While Pearson’s financial claim may dwarf those of other frivolous lawsuits, he is not alone in filing them — and in driving up the costs all of us must pay for goods and services as a result.
One of the most recent cases involves Anne Volpe, an Owings Mills resident. She filed suit against T.J. Maxx at 9616 Reisterstown Road in Owings Mills in Baltimore County Circuit Court for $550,000 earlier this month, claiming she broke her arm as a result of a hanger on the floor.
Volpe “fell to the ground with great force and violence, causing injury,” according to the lawsuit.

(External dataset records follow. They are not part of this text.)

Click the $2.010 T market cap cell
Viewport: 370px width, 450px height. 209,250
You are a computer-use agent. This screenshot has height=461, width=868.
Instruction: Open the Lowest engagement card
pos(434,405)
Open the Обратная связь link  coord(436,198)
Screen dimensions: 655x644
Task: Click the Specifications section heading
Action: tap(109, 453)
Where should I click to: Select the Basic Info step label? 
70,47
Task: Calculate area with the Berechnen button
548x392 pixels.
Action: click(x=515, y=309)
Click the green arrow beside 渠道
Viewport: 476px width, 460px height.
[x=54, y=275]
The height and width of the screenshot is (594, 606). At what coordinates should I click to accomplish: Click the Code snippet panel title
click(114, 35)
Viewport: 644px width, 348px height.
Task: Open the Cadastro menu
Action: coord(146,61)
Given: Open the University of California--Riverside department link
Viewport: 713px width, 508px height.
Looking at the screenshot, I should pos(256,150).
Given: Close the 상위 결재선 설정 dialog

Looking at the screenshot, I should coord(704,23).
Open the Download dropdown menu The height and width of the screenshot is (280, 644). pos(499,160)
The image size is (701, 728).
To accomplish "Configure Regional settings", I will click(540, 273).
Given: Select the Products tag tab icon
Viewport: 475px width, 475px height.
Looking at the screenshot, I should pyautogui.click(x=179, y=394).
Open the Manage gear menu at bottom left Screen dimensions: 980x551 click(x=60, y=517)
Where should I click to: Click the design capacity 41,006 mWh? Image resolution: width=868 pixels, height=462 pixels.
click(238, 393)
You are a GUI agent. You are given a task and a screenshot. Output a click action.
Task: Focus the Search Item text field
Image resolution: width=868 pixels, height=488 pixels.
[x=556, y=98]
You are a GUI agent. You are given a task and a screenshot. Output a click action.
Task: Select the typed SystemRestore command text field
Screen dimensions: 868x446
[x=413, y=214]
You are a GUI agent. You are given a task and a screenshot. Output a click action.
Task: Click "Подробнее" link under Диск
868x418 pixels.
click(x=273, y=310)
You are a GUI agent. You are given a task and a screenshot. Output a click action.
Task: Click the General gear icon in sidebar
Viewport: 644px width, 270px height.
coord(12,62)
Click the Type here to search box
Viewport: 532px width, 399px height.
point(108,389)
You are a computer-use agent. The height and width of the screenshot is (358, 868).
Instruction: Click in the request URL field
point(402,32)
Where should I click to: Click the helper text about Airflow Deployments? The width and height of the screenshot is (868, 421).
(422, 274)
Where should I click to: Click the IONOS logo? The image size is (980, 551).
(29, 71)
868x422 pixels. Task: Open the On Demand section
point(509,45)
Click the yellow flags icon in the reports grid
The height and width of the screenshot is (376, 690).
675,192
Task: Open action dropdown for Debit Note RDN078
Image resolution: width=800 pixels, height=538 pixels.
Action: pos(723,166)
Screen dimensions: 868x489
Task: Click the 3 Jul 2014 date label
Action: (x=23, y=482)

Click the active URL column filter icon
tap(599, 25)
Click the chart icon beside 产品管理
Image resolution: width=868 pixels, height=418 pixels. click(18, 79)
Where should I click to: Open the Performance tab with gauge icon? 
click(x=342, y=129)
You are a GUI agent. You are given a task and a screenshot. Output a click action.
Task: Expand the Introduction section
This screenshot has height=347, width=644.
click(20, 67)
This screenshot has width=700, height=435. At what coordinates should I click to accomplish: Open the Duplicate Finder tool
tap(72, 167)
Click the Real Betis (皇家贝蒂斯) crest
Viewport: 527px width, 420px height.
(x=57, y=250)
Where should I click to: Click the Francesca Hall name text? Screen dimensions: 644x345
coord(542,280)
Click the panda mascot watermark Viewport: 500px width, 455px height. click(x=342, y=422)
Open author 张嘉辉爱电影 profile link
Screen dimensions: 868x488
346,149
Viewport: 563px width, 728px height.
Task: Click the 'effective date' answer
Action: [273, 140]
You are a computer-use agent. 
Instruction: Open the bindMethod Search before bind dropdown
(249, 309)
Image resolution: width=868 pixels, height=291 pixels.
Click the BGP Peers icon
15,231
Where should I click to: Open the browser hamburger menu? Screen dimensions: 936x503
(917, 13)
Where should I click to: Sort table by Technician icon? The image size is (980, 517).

As a result, she experiences “great pain and mental anguish” and “will continue to suffer a severe shock to her nerves and nervous system.”
We are sorry she fell, but $550,000 in no way corresponds to the severity of the injury.
And a hanger on the floor in no way indicates the store created an unsafe environment. Does Ms. Volpe expect someone to shadow her and every other patron in the store while they shop to ensure nothing falls on the floor? It’s a clothing store. Hangers fall. Clothes fall. Besides, people go to discount retailers like T.J. Maxx expecting cramped racks and a few strewn items. It’s part of the process of finding a great designer bargain. Any veteran of Filene’s Basement’s annual wedding gown sale can tell you about a hostile retail environment. A stray hanger does not even register on the scale of “unsafe.”
The judge who draws the case should throw it out. Immediately. If a jury decides it, it must find for the company. If the Ann Volpes of the world get their way, T.J. Maxxes wouldn’t exist. They couldn’t afford the legal fees.
And as Mike Kostinsky and Todd Lamb wrote in these pages recently, frivolous lawsuits often bankrupt small businesses, the same companies responsible for creating about 75 percent of new jobs and employing half of those in the private sector. And according to “Jackpot Justice: The True Cost of America’s Tort System,” a recent study from the conservative Pacific Research Institute in San Francisco, tort abuse costs Americans $865 billion a year in higher costs for goods and services.
So while Volpe’s case may not seem like much, her suit, combined with all the others around the nation, makes life more expensive for everyone. It does not deserve to go forward.